Right around a year ago at this time, things were starting to unravel for the Denver Nuggets. They went just 8-7 in March as a potential championship season was seemingly getting wasted with inconsistent effort, poor defense and organizational in-fighting. As a response in April, the Nuggets fired head coach Michael Malone and general manager Calvin Booth. They had a strong showing in the postseason, pushing the eventual-champion Oklahoma City Thunder to seven games in the second round, but some eyebrows were raised when Nikola Jokić elected not to sign a contract extension afterward.
This was primarily a financial decision. At the time, he was eligible for a three-year extension worth an estimated $212 million. By waiting another year, he could tack an extra season and a projected $81 million or so onto an extension, making it financially prudent for him to wait.
Of course, this is the NBA, so rumors started flying. Jokić’s friend Luka Dončić had just been traded to the Los Angeles Lakers, and they, by all accounts, planned to preserve max cap space for the summer of 2027. Meanwhile, in Milwaukee, another homegrown MVP, Giannis Antetokounmpo, was languishing on an underwhelming Bucks roster and capable of reaching free agency in 2027, potentially setting up an another potentially lethal partnership should Jokić reach the open market. With a number of teams preserving cap space, including big-market teams like the Clippers, Nets and Heat, Jokić would have no shortage of desirable options if he decides to explore that free agency next summer.
He shot down the idea of leaving in October, when he said he planned “to be a Nugget forever,” and on Sunday, he reiterated that stance in an interview he gave the X&O’s CHAT podcast. The interview is almost two hours long and not in English, but in quotes translated from Serbian by DNVR Nuggets, Jokić indicated that he has no intention of leaving the Nuggets.

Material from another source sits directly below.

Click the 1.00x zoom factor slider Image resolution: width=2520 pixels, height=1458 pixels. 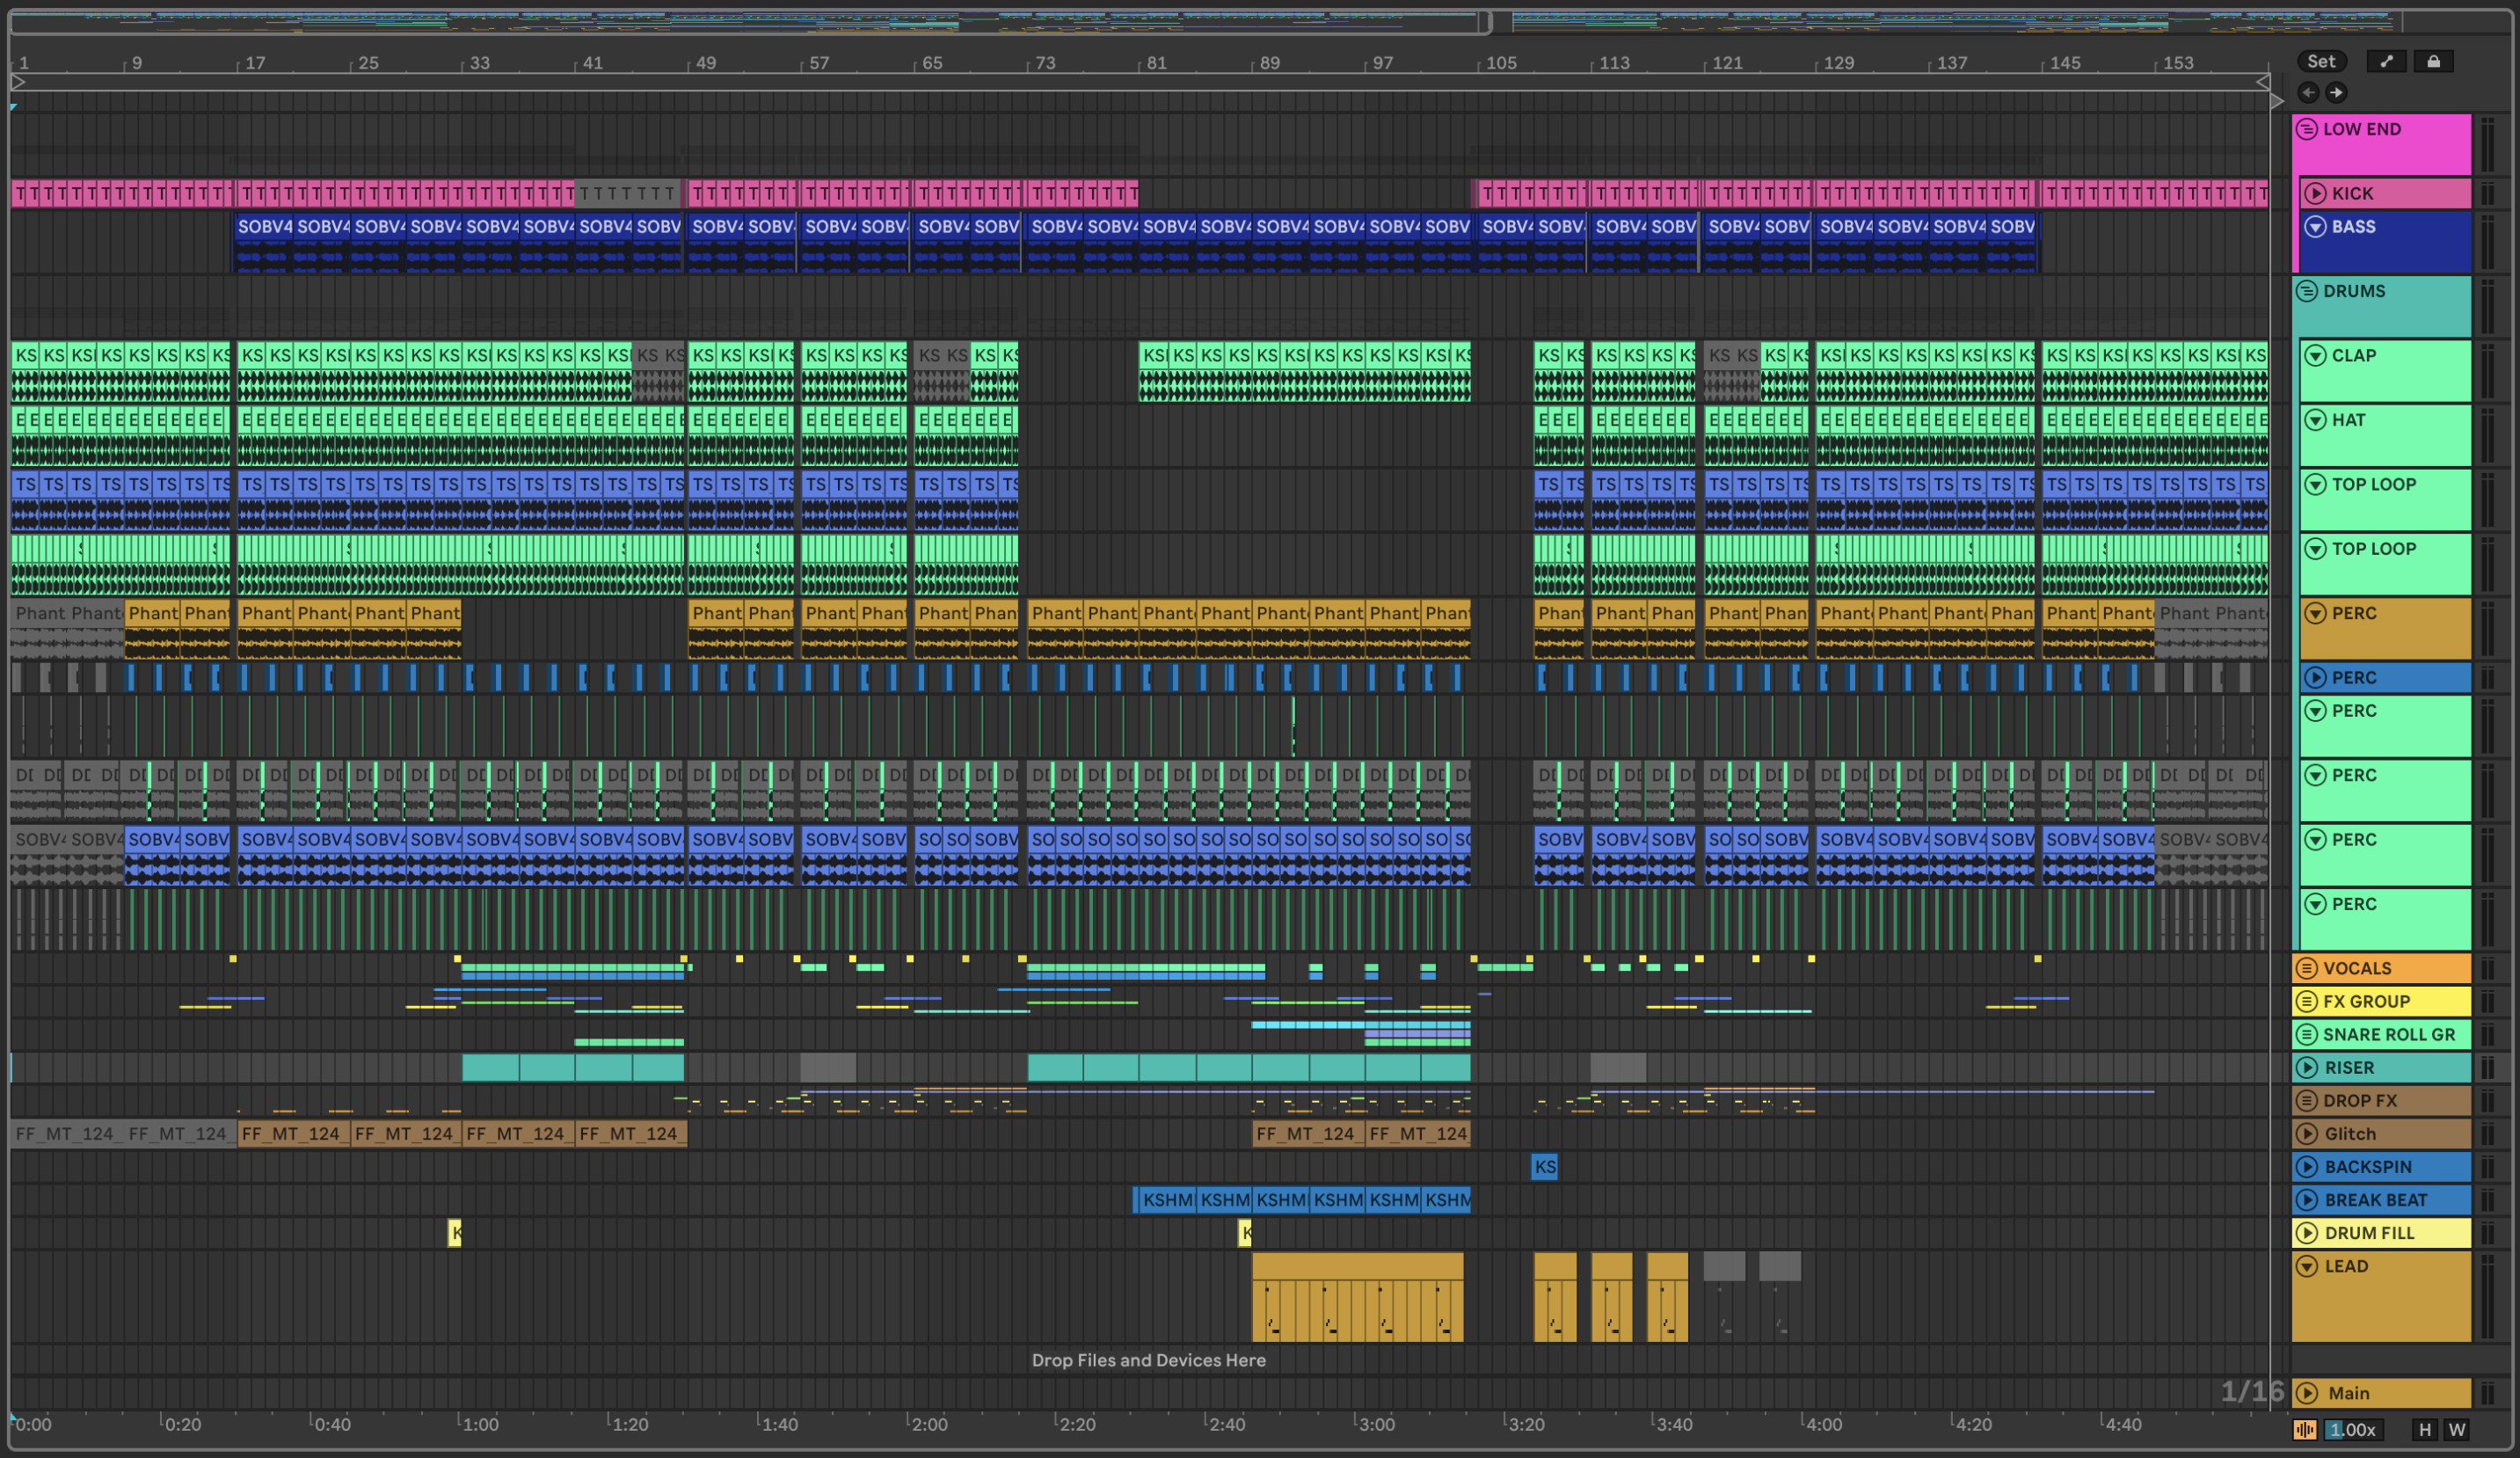tap(2352, 1430)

When asked if he could imagine himself playing for another team, he said “I wouldn’t like to imagine that.” While Antetokounmpo has spoken openly about his desire to win a second championship and how that supersedes his preference for remaining in Milwaukee, Jokić took the opposite approach. “Even if we never win anything else after this, an organic title, it means more to me than anything,” he explained.
Ultimately, his connection to Denver is bigger than basketball. “I really found peace here,” Jokić said. “My two kids were born here. Everyone’s here. Peace, home, I found my life here. And I like life here. I don’t feel the need, I don’t have the urge to. We built something here, together as a team.”
Jokić is currently under contract for the 2026-27 season, and then has a $62.8 million player option for the 2027-28 season. A year ago, the math was straightforward. With the cap expected to rise by 10% annually, he would decline his 2027-28 option and simply re-sign at 35% of a significantly increased cap. However, ESPN’s Bobby Marks reported last July that the cap is only expected to rise 7% next season, and if that is the case for the 2027-28 season as well, Jokić would actually make slightly more by picking up that option and extending on top of it.
The difference, though, is relatively minor in the grand scheme of things. Instead of the $293 million he was projected for last summer, he’d instead make closer to $282 million between the 2027-28 and 2030-31 seasons. Until we know final cap numbers, though, this is all projection.
Regardless, Jokić finds himself in an enviable position. A midseason injury will likely cost him a real shot at a fourth MVP honor (Jokić has the second-best odds as of this writing, at +900 on FanDuel, but can only miss one more game and retain eligibility). But Jokić is still in the only NBA city he’s ever known, playing for the only team he ever hopes to play for. That team is 39-25 and a relatively safe bet to at least secure a top-six playoff seed in the Western Conference despite a rash of injuries to virtually everyone on the roster, putting Denver in a strong position to compete for Jokić’s second championship if the Nuggets can just get healthy in time.
Whether they do or don’t, he is set to lock in a whole lot of money for himself if he extends this summer. As fun as those Jokić-Dončić fantasies might have been, Jokić has once again indicated that he will indeed be a Nugget for life.